Gooseberry anything is so hard to find in Las Vegas that I always look forward to looking for them when I visit my parent's ranch in Nebraska.  Once in a great while, DuPar's at the Golden Gate Casino has gooseberry pie, but that's the only place I've seen it.  If you've seen gooseberry desserts elsewhere in Las Vegas, let me know.  Another option is to buy canned or frozen gooseberries if you can find them and make your own dessert.  Here's one:

  • 4 cups gooseberries (fresh, frozen or canned can be used)*
  • 3/4 cup sugar (better yet, replace with 3/4 cup honey)*#
  • 1/4 all purpose flour (unbleached if you can get it)*
  • Pinch of salt
  • 1 tablespoon butter*
  • Pastry for double-crust pie (or already refrigerated pie crust) (Mom's 'secret' crust recipe adds cinnamon, nutmeg and a dash of sugar to the dough for a crust with actual flavor)

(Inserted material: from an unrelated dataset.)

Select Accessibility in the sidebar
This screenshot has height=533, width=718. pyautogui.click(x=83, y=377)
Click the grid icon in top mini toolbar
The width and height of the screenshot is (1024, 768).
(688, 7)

    *May need a bit more than this at altitudes above 3,500 ft as many of us in the Southwest are.

    #May need less of this if you can get actually ripe, purple berries

  • Stem and wash gooseberries. Put in large mixing bowl. Combine sugar/honey, flour and salt in a smaller mixing bowl.
  • Add sugar/honey mixture to berries, then toss gently to coat the fruit. (if you use canned berries you can skip this step as they are already in syrup)
  • Fill a pastry-lined nine-inch pie plate with the gooseberry mixture; dot with butter. Adjust top crust. Seal and flute the edge with a fork. Make four slits in top of crust. Baste the crust with a butter and salt wash for a really golden brown crust. Cover crust with foil if desired.
  • Bake at 375 degrees F for 20 minutes (possibly longer if you live at elevations above 3,500 feet)
  • Remove foil and bake another 25 minutes or until golden brown.
  • Cool on a wire rack. (Cover with a tea cloth since we are in a low humidity environment here in the Southwest)

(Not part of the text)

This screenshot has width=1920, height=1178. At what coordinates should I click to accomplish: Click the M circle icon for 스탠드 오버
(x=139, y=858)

    If you have any recipes for gooseberries, please share them below.

They grow great in Nebraska, and further Northeast because they have cold winters with mild summers.  They can be grown with great care in the Southwest, but do best in areas of high elevation if you don't want to have to tend to them too much.  Here in Las Vegas, I would have to grow them as houseplants so that I could provide the shade, humidity and water they need.  They may survive outside in dappled full shade if they are near a water feature such as a waterfall or fountain, but they would have to be in containers to provide the well-drained slightly acidic soils that they are used to.  It could be a bit like trying to raise ferns here.  I'm sorely tempted to try it though as I so love the fruit that gooseberry brambles produce.

I've heard from folks at the Nevada Cooperative Extension Office that blackberries and boysenberries can be grown in Southern Nevada with enough irrigation and shade, but they didn't have any information about gooseberries.  If I decide to try it, I'll keep you posted on what happens.